Deep research at Off Avignon

June 7, 2025 · also published on Substack

Everybody lives their own version of “Off Avignon”, France’s gigantic summer festival of performing arts.

This may be true for any experience, but what makes “Off Avignon” different from, say, music festivals, is that there are no “headliner” shows that everyone will see. The program features 1700 different plays, even the ones that play in “big” theaters will only be seen by a fraction of the 300,000 festival-goers.

A page from the printed program of Off Avignon 2025

Choose wisely!

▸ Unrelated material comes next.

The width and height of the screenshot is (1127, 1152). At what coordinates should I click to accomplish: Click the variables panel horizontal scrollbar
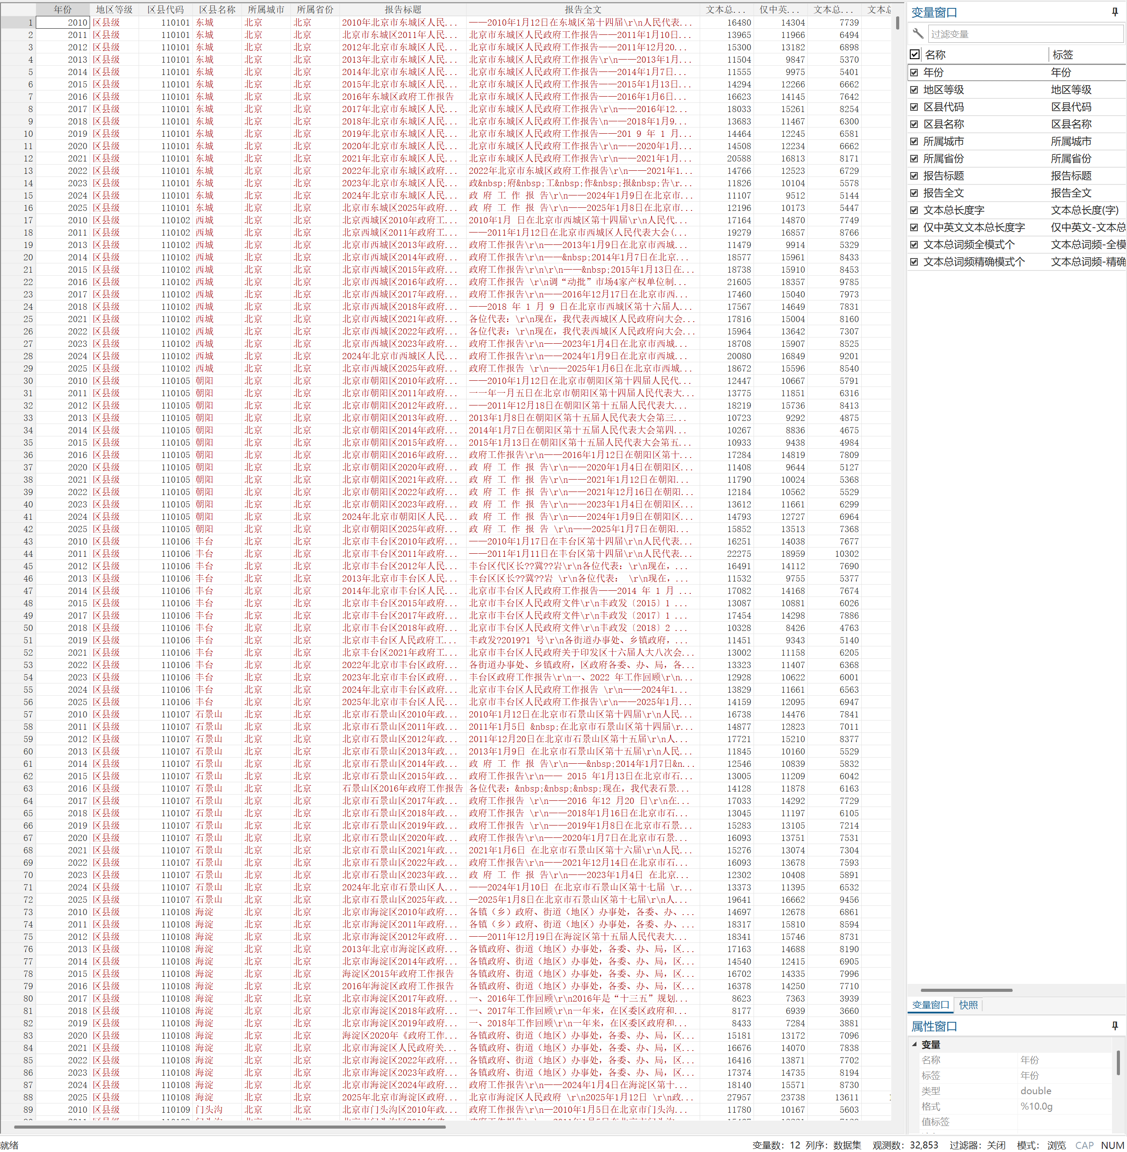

Pick the right shows and you will experience the full spectrum of beautiful and difficult emotions, laugh to tears, find inspiration and come back renewed.

Pick the wrong shows and you’ll only get the “difficult emotions” part; prominently featuring the frustrated wait for the play to end.

But then again, there are 1700 shows in the program! Where do we even begin? The importance of choosing well, coupled with the impossibility of actually reading the program, makes Off Avignon a fun use-case for AI-assisted research.

Requirements

The exercise begins with writing down what we want.

Research shows playing at Off Avignon 2025 and pick 20 recommendations for plays that I may like, based on the requirements below.

Add some notes on what you like:

I like shows that are moving, profound, inspiring, touching on the essence of the human condition, inventive (experimenting with the boundaries of their format), etc. One-person shows are fine, but I need them to be GOOD.

Make sure to mention what you don’t want:

NO popular-appeal comedy please. NO shows for kids.

And since we’re social creatures, let’s take into account what others are saying:

Pay special attention to shows that received favorable coverage, especially as personal coup-de-coeurs and highlights from small independent publications. Also flag for me any shows that are widely discussed, controversial or otherwise prominent in the media coverage.

Now that we have written down the prompt, what do we actually do with it?

Agentic search

Modern chat assistants such as OpenAI’s o3 and Google’s Gemini 2.5 Pro are agents, not LLMs. When we send them a text query, they don’t just run the LLM once to generate the response based on whatever knowledge is baked into the model. Instead, they run the LLM in a loop, letting it plan its work, decide on how to source additional information, run multiple rounds of web search queries, etc.

Let’s try OpenAI’s o3:

This “agentic loop” is run server-side, but the agents display hints on the intermediate steps while the loop is running:

After two minutes, the assistant decides it has enough material to compile the final report, neatly organized into topical sections:

Cool! But I’m a bit skeptical about the resulting list. In the 2 minutes it took to handle the request it only browsed a dozen or so websites, and overall seemed a bit too eager to wrap up the search:

I want the agent to source significantly more show ideas, and then do the difficult work of picking out those that stand out the most. I want it to work harder.

Deep research

Selecting “Deep research” in ChatGPT or Gemini keeps the agent running for longer and browse more websites needed to answer our request. Let’s try it in Gemini, which first introduced deep research back in December 2024.

This time the agent is more eager to search, retrieving ~20 websites in a single go, over multiple rounds:

It also aims to source a longer preliminary list first, before trimming it down with further research:

Results

20 minutes later, we get the resulting report, organized in a neat table:

All this agentic magic is making my annual festival research exercise much easier.

When I tried it for the first time in 2023, I needed to take care of the data sourcing and the not-really-agentic loop myself: this meant writing programs to scrape the festival program, and then to feed each show description to an LLM via a separate API call.

I feel ambivalent about all this progress: it’s liberating (in terms of freeing up time) and it’s effective, but the unused muscles atrophy.

As the AI does more hard things for us, we better keep finding new hard things to do ourselves.